I sostenitori alla modificazione della Magna Carta hanno preso le strade dei quartieri per spiegare le loro ragioni per l'iniziativa da approvare che eliminerebbe la limitazione per la candidatura successiva del capo di stato, deputati, governatori e sindaci.  

Dopo ricevere il rifiuto degli atti violenti dei gruppi studenteschi ed un certa delusione nelle loro file, i settori contrari al governo riprenderanno le loro attività col proposito di cambiare la tendenza favorevole all'approvazione del referendum.  

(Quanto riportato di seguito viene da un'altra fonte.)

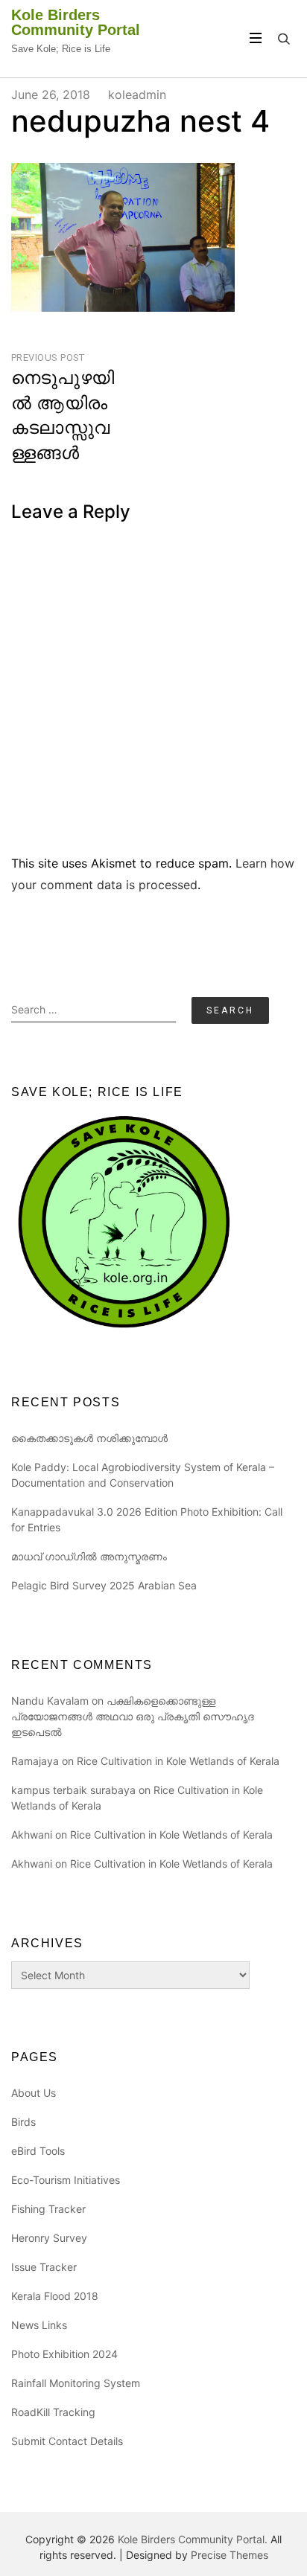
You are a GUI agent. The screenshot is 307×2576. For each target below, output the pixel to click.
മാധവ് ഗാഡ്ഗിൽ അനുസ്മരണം (89, 1556)
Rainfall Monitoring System (75, 2383)
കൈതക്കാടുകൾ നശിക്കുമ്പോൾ (89, 1438)
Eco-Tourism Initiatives (65, 2179)
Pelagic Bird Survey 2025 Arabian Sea (104, 1585)
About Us (33, 2092)
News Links (39, 2325)
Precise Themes (229, 2554)
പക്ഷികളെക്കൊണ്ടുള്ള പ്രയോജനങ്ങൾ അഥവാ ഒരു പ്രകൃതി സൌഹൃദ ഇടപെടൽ (132, 1716)
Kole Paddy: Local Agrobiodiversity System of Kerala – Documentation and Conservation (142, 1475)
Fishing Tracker (48, 2208)
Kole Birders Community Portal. (193, 2539)
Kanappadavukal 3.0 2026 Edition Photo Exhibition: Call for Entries (146, 1519)
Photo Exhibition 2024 (64, 2354)
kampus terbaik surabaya (73, 1790)
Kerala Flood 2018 (54, 2296)
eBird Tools (38, 2150)
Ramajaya (35, 1761)
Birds (23, 2121)
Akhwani (31, 1834)
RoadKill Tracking (53, 2412)
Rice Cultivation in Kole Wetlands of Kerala (178, 1761)
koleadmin (137, 94)
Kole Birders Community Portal (75, 22)
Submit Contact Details (67, 2441)
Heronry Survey (49, 2237)
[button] (123, 237)
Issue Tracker (44, 2267)
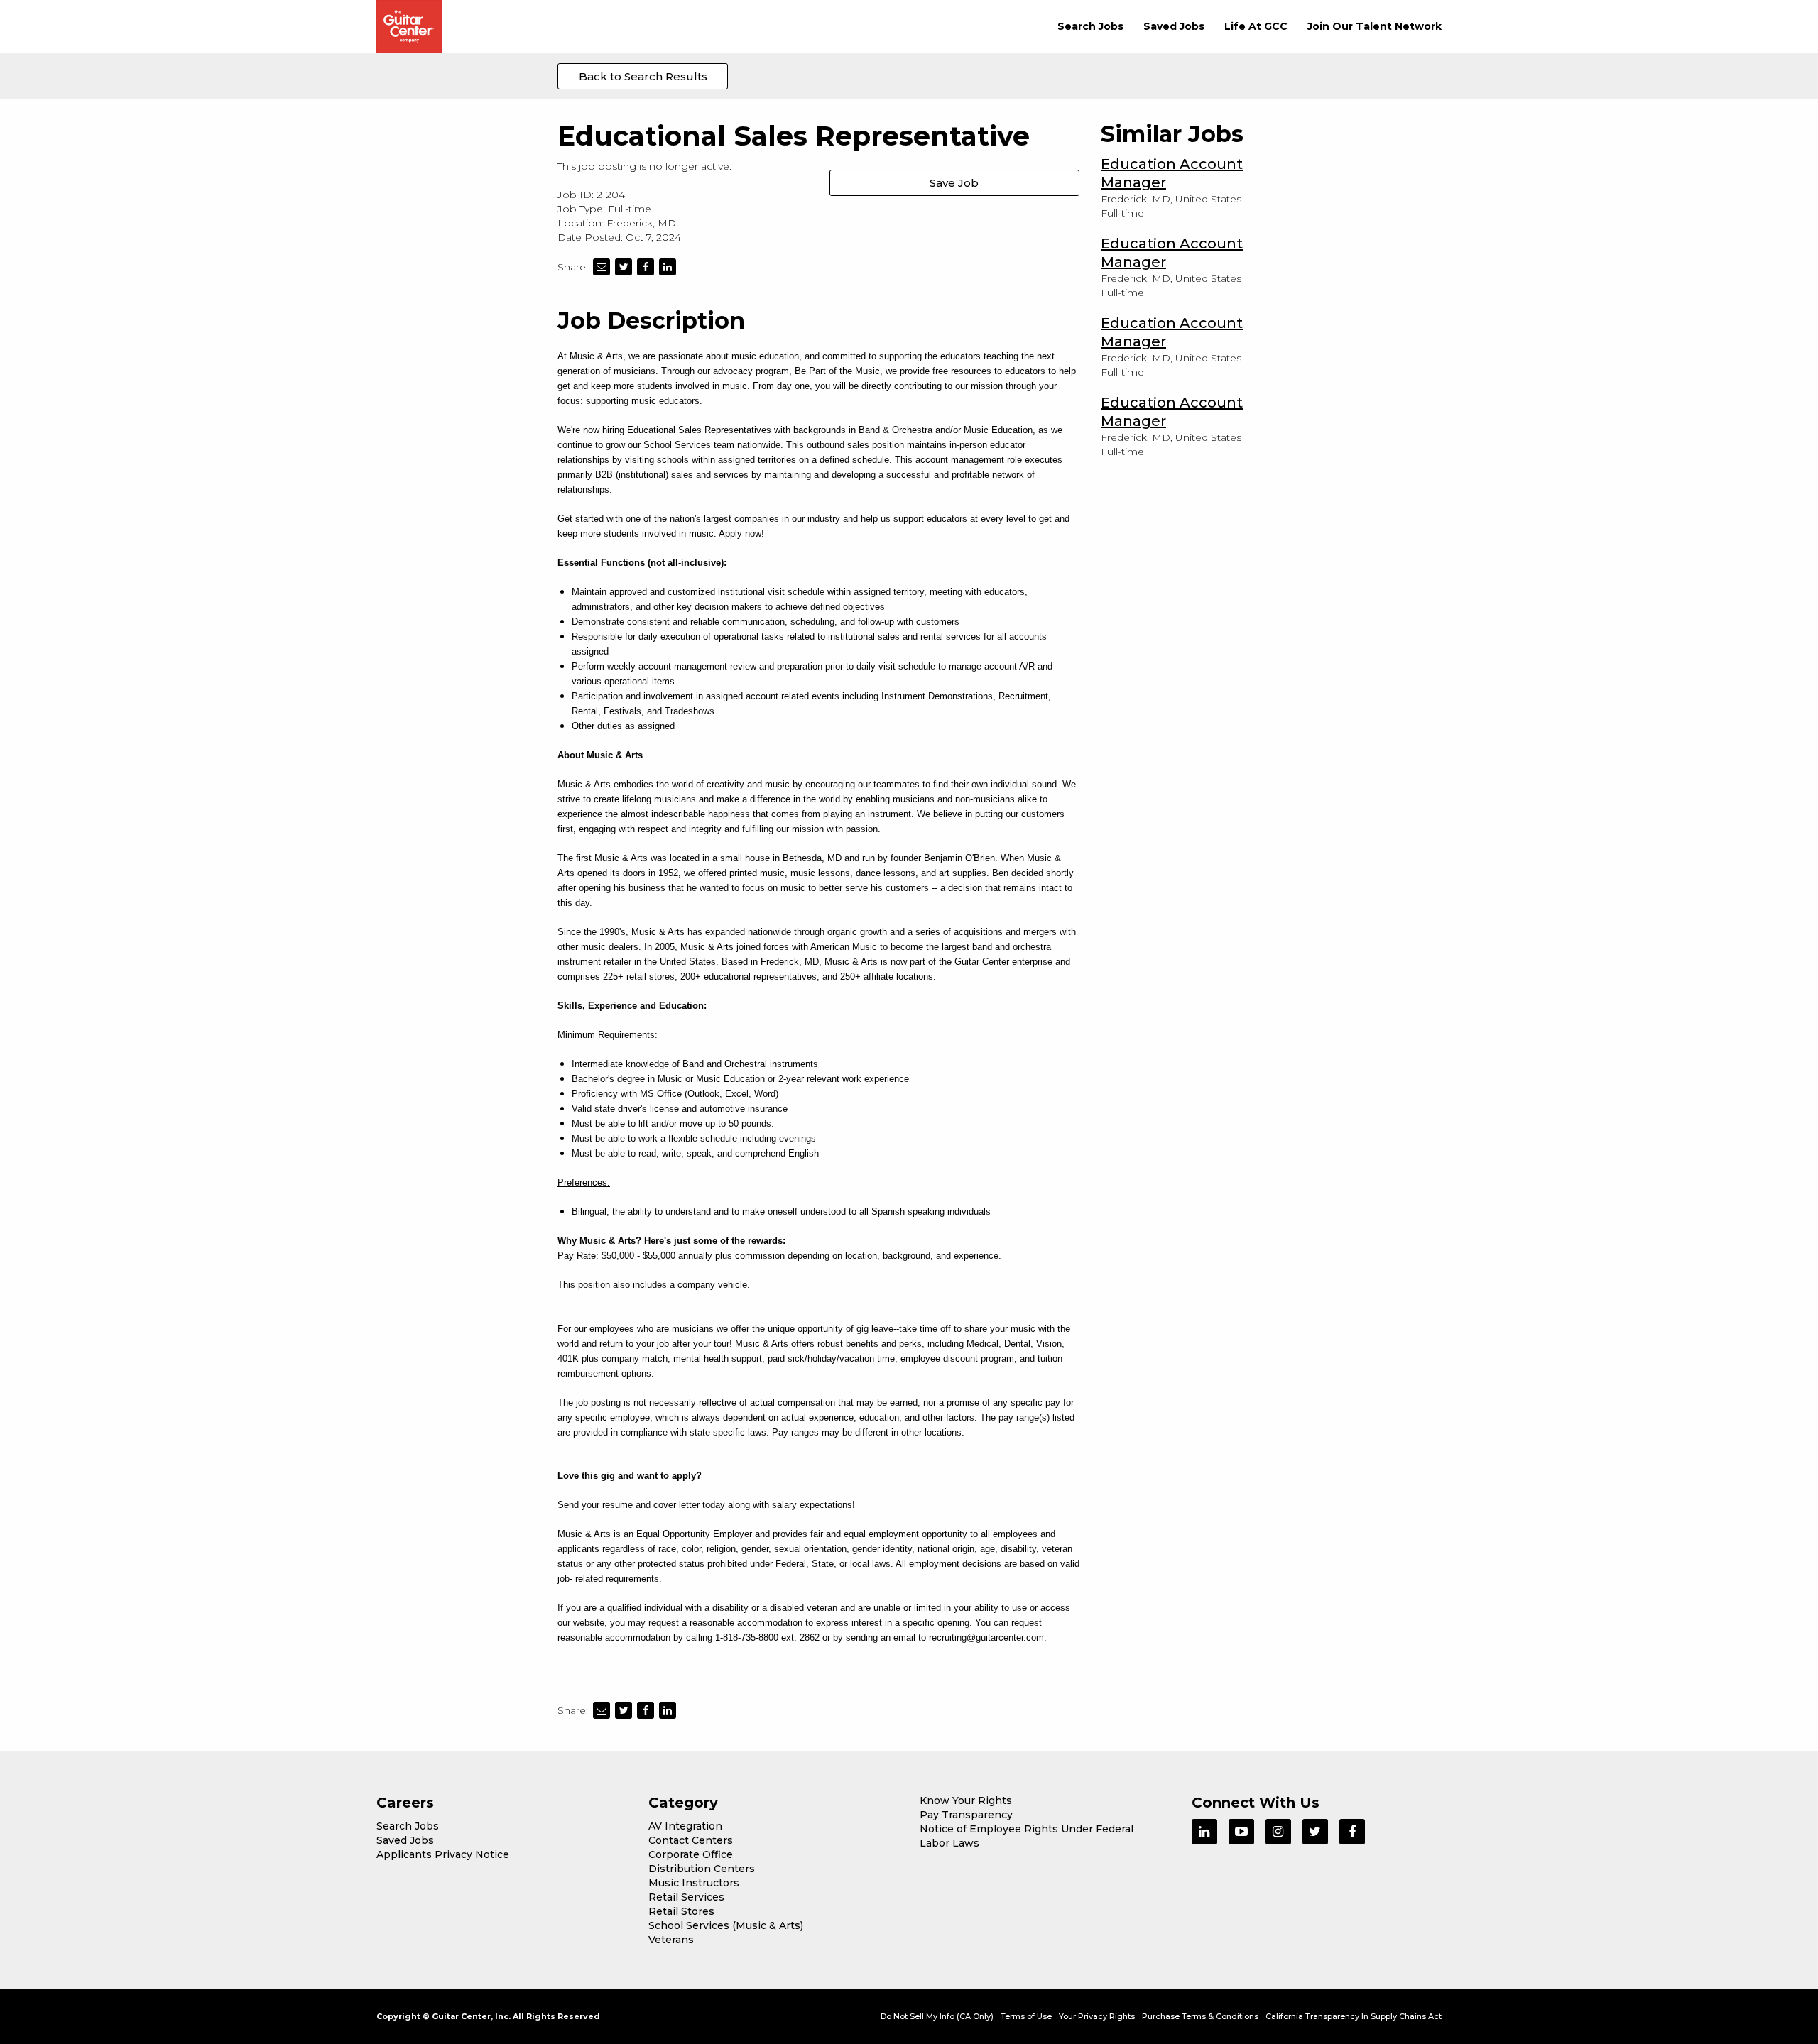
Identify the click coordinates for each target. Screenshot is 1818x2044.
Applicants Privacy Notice (442, 1854)
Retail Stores (681, 1911)
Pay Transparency (966, 1814)
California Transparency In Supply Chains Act (1353, 2016)
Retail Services (686, 1897)
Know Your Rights (966, 1800)
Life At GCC (1256, 26)
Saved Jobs (1173, 26)
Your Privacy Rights (1097, 2016)
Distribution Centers (701, 1868)
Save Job (954, 183)
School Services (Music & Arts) (725, 1925)
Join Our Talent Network (1374, 26)
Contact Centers (690, 1840)
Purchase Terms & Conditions (1200, 2016)
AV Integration (685, 1826)
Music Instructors (693, 1882)
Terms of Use (1026, 2016)
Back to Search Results (643, 76)
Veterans (671, 1939)
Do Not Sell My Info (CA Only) (937, 2016)
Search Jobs (1090, 26)
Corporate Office (690, 1854)
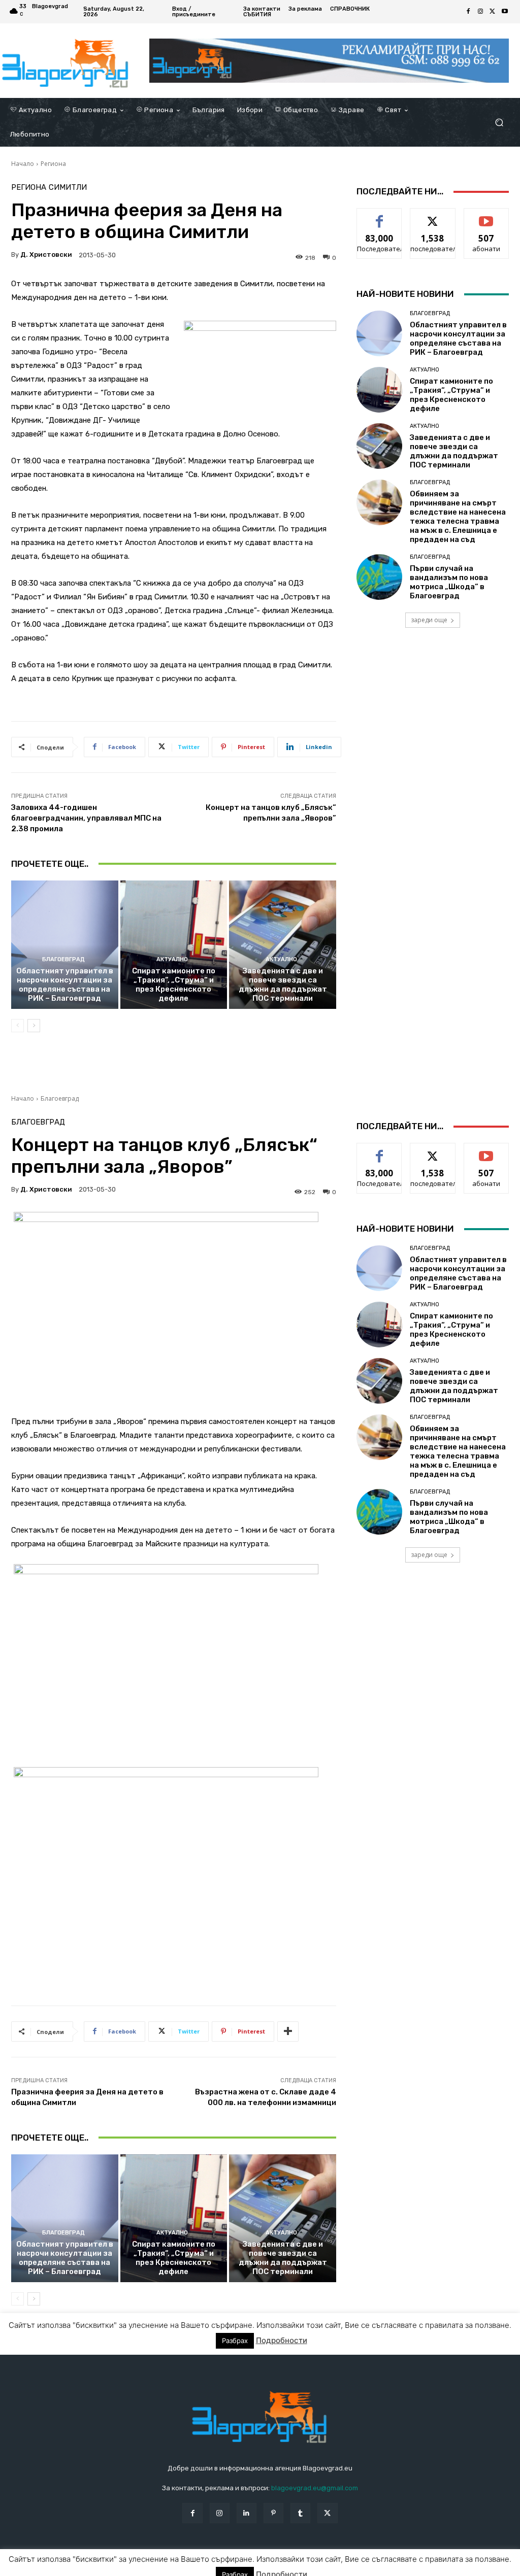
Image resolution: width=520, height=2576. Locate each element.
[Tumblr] (300, 2513)
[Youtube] (505, 12)
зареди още (429, 620)
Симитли (68, 187)
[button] (499, 122)
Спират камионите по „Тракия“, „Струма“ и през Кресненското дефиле (173, 984)
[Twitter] (492, 12)
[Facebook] (468, 12)
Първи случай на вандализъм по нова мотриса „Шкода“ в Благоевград (449, 582)
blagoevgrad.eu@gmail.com (314, 2488)
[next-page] (33, 1025)
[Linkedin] (246, 2513)
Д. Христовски (46, 254)
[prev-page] (17, 1025)
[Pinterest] (273, 2513)
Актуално (172, 959)
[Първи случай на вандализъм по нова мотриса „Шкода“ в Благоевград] (379, 577)
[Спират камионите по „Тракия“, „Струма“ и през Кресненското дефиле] (174, 944)
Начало (22, 163)
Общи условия (132, 2566)
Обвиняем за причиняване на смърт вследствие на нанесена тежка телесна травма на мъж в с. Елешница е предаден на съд (458, 516)
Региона (53, 163)
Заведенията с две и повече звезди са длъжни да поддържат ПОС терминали (283, 984)
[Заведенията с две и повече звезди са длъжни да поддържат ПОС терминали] (282, 944)
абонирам (486, 216)
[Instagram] (480, 12)
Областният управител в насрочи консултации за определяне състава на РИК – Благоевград (64, 984)
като (379, 216)
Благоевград (63, 959)
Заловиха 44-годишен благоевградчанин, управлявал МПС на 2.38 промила (86, 818)
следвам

Intanto, per Chavez ed il suo Partito Socialista Unito del Venezuela (PSUV) è chiaro che la vittoria alle urne è possibile, se riescono a sconfiggere il tradizionale astensionismo nel paese, che si considera di circa la metà degli elettori censiti.   
Come parte dei preparativi per il successo del processo di votazione, la Forza Armata Nazionale Bolivariana attraverso il Piano Repubblica comincerà l'attivazione dei 140 mila soldati che si occuperanno della sicurezza nella giornata elettorale di domenica.  

Il capo del Comando Strategico delle Operazioni, generale di divisione Jesus Gregorio Gonzalez, ha segnalato che la mobilitazione si deve concludere giovedì e faciliterà il trasferimento ai 11 mila 600 centri di votazione di tutto il materiale elettorale.  

Le macchine per votare, macchine per le impronte digitali, oltre agli elenchi degli elettori ed altri documenti si trovano già in tutte le regioni del paese o prossimi alla loro consegna, ai quali si unirà l'inchiostro indelebile, provato con successo lunedì scorso.  

Inoltre, si è deciso per vietare gli alcolici da venerdì e dal sabato l'alloggiamento dei poliziotti con motivo del referendum, per il fatto che sono convocati quasi 17 milioni di venezuelani.  

Le proibizioni che includono le manifestazioni nel momento della votazione, si prolungherà fino a lunedì nel pomeriggio.